Setting up your contract

Flash Transactions Overview

Flash transactions are an approach to token transfers in which token residues are transferred before the necessary conditions for transferring those residues have been met. In the context of a swap, this means that the output is sent from the swap before the input is received.

Flash is aimed at withdrawing a specified amount of both token0 and token1 to the recipient address. The withdrawn amount, plus the swap fees, will be due to the pool at the end of the transaction. Flash includes a fourth parameter, data, which allows the caller to abi.encode any necessary data to be passed through the function and decoded later.

    function flash(
        address recipient,
        uint256 amount0,
        uint256 amount1,
        bytes calldata data
    ) external override {

The Flash Callback

Now that we already know that flash is aimed to withdraw the tokens, we still have a question: how can they be paid back? To find the answer, we need to learn the flash function code in detail. Midway through the flash function, we see this:

IAlgebraFlashCallback(msg.sender).algebraFlashCallback(fee0, fee1, data);

This step calls the FlashCallback function on msg.sender - which passes the fee data needed to calculate the balances due to the pool, as well as any data encoded into the data parameter.

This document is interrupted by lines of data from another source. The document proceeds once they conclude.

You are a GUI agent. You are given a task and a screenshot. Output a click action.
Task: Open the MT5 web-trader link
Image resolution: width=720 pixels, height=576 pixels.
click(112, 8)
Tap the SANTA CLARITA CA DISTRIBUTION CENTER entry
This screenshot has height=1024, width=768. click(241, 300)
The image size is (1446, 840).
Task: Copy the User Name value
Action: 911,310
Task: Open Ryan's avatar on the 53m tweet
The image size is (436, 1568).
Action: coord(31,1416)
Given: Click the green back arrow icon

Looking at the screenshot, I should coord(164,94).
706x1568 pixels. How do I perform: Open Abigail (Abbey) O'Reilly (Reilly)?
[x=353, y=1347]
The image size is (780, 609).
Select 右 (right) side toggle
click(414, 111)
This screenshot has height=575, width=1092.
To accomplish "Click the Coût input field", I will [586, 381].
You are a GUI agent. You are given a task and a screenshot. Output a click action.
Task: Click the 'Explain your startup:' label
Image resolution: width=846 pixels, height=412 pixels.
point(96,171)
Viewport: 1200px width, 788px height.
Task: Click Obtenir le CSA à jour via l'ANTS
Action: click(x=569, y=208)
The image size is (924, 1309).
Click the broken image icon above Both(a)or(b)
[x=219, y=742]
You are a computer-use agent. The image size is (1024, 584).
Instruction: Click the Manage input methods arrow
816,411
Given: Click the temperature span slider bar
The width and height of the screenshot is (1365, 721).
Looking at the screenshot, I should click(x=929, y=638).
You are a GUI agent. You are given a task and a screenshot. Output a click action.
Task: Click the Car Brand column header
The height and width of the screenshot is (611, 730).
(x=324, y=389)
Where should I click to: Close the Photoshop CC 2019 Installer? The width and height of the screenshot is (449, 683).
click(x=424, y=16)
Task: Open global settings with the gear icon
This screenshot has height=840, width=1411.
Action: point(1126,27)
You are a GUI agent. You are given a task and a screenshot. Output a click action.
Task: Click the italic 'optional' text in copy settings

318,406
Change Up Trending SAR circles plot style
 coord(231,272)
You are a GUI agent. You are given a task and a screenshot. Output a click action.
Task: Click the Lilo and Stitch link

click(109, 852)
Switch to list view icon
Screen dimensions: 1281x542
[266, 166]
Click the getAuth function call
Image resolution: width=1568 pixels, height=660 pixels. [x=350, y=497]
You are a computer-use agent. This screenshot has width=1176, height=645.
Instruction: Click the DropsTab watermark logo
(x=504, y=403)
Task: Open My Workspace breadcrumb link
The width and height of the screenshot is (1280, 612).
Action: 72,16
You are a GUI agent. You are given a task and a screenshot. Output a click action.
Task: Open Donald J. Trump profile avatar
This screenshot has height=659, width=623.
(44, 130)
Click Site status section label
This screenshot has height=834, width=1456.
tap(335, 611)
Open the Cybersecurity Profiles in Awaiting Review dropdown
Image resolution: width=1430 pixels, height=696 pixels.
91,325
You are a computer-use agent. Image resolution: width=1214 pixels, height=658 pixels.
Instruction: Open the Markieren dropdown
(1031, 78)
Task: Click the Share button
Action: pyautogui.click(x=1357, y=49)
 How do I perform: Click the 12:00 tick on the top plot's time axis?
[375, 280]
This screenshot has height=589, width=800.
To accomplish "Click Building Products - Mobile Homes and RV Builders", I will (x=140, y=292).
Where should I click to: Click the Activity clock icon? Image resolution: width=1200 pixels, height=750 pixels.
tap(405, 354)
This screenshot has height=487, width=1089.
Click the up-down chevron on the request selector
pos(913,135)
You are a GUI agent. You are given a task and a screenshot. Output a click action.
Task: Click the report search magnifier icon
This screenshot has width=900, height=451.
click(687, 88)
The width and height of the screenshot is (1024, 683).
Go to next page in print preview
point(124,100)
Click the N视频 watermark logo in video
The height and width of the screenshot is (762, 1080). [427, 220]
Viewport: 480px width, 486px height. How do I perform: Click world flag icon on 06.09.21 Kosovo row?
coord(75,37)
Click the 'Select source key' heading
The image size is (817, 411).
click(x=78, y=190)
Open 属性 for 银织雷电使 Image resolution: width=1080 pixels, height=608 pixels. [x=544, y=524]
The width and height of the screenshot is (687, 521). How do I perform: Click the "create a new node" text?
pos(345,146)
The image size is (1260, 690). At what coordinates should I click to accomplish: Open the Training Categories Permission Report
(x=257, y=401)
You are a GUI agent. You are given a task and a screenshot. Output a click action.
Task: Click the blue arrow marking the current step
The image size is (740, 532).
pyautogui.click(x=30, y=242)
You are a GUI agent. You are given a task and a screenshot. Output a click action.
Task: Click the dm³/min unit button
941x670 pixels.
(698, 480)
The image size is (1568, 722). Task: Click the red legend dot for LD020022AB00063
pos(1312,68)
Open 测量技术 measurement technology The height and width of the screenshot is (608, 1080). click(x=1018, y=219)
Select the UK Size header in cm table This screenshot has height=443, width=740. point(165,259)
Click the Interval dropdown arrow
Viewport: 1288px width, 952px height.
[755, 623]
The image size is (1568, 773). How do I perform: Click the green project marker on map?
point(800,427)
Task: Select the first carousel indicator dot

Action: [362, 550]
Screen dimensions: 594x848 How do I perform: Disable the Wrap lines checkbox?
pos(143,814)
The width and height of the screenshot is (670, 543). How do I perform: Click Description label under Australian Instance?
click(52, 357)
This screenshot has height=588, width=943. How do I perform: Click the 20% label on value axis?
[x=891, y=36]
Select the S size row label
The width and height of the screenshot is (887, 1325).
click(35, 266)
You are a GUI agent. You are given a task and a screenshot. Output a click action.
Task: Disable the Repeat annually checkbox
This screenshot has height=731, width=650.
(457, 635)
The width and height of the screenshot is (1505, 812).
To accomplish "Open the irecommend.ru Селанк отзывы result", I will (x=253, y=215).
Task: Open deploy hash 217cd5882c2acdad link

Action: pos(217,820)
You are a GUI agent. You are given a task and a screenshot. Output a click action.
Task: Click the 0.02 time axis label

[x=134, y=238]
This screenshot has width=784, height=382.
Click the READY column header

We can highlight three different, separate callback functions in Algebra. These are algebraSwapCallback, algebraMintCallback, and algebraFlashCallback, and each of them can be easily overridden by custom logic. To write our arbitrage contract, it is required to call flashand then override the algebraFlashCallback with the steps necessary to complete our transaction.

Inheriting The Algebra Contracts

Inherit IAlgebraFlashCallback and PeripheryPayments, as we will use each of the above in our program. Note that these two inherited contracts already extend many of the other contracts we will be using in the future.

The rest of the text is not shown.